So sehr es ihm in Zürau gefällt, in einem Punkt häufen sich die Klagen, je weiter der Herbst vorrückt. In Kafkas Schlafzimmer siedeln Mäuse. „Was für ein schreckliches stummes lärmendes Volk das ist“, schreibt er am 15. November an einen Freund: „Um 2 Uhr wurde ich durch ein Rascheln bei meinem Bett geweckt und von da an hörte es nicht auf bis zum Morgen.“ Er holt die Hauskatze, die ihm wegen ihrer Zudringlichkeit eigentlich verhasst ist, zu sich ins Zimmer, aber die hilft nicht viel und bringt neuen Ärger – „verunreinigt sie sich, muß ich das Mädchen aus dem Erdgeschoß holen.“ Allmählich zeigen die Nächte Wirkung: „Mein Gehör hat sich tausendmal verfeinert und ist ebensoviel unsicherer geworden, streiche ich mit dem Finger übers Leintuch, weiß ich nicht mehr ganz bestimmt, ob ich nicht eine Maus höre.
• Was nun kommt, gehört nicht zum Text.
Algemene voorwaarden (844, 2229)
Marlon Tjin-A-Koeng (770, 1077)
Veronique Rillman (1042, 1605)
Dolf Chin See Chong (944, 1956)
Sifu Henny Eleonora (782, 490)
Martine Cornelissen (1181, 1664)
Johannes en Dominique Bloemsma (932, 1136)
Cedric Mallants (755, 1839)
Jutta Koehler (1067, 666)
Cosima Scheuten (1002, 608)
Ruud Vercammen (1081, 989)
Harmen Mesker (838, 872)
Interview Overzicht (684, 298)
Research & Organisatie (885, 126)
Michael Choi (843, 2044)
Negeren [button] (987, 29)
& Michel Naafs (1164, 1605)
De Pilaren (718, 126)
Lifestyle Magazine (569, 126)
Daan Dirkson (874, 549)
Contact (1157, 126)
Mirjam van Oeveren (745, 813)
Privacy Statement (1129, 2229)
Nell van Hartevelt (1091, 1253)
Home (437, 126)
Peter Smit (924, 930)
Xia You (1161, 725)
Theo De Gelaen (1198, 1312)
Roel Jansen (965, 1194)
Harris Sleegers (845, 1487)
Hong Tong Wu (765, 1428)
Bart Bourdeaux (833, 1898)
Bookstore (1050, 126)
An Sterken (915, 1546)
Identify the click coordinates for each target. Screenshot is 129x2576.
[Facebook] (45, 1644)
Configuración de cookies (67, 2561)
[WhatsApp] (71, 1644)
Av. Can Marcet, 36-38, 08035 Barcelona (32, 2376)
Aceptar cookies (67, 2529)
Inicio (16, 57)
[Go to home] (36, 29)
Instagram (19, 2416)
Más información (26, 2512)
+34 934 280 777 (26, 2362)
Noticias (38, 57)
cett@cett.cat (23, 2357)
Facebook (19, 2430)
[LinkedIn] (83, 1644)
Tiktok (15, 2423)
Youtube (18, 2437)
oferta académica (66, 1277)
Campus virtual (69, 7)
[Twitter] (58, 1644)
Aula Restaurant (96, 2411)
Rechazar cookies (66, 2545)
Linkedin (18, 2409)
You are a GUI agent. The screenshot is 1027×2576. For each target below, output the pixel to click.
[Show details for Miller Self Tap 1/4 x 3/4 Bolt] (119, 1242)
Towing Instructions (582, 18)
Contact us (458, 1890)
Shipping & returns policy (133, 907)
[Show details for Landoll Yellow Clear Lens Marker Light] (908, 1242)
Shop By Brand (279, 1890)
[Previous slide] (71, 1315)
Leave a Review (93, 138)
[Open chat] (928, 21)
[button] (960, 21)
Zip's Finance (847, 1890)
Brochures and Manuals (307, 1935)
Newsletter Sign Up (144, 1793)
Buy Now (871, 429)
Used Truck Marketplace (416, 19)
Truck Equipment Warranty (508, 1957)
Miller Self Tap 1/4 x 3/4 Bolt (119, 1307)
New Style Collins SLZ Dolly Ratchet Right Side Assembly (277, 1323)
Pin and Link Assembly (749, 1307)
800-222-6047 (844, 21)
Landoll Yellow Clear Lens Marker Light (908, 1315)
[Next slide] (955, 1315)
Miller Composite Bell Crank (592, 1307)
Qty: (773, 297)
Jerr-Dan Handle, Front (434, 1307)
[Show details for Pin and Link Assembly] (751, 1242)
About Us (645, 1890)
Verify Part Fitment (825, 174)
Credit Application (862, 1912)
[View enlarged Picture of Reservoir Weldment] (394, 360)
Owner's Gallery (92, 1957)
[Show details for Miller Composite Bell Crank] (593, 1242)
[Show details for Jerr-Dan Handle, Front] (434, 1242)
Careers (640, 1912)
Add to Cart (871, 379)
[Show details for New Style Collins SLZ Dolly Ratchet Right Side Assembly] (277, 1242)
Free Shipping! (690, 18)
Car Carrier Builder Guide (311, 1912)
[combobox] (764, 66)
Aber Phantasien sind die Mäuse deshalb nicht, mager kommt abends die Katze zu mir herein und wird am Morgen dick hinausgetragen.“ Allerdings entleert sie sich in seinen Pantoffel und erbricht bisweilen, was sie nachts gefressen hat.
Er benötigt mehr Lampenöl
Mitte November friert der Teich zu, die Sonne geht schon am frühen Nachmittag unter; um zu lesen, benötigt der Besucher aus Prag jetzt mehr von dem teuren Lampenöl. Dafür notiert er auf eine Anzahl Zettel eine Reihe von Notizen, die sein Freund Max Brod später die „Zürauer Aphorismen“ nennen und den Namen des Dorfs so geradewegs in die Weltliteratur einschreiben wird. In der Weihnachtszeit fährt er nach Prag zu den Eltern, aber den größten Teil des Winters und Frühlings verlebt er auf dem Dorf. Ende April lässt sich der Urlaub, den ihm sein Arbeitgeber gewährte, nicht mehr weiter dehnen, und Kafka kehrt nach Prag zurück.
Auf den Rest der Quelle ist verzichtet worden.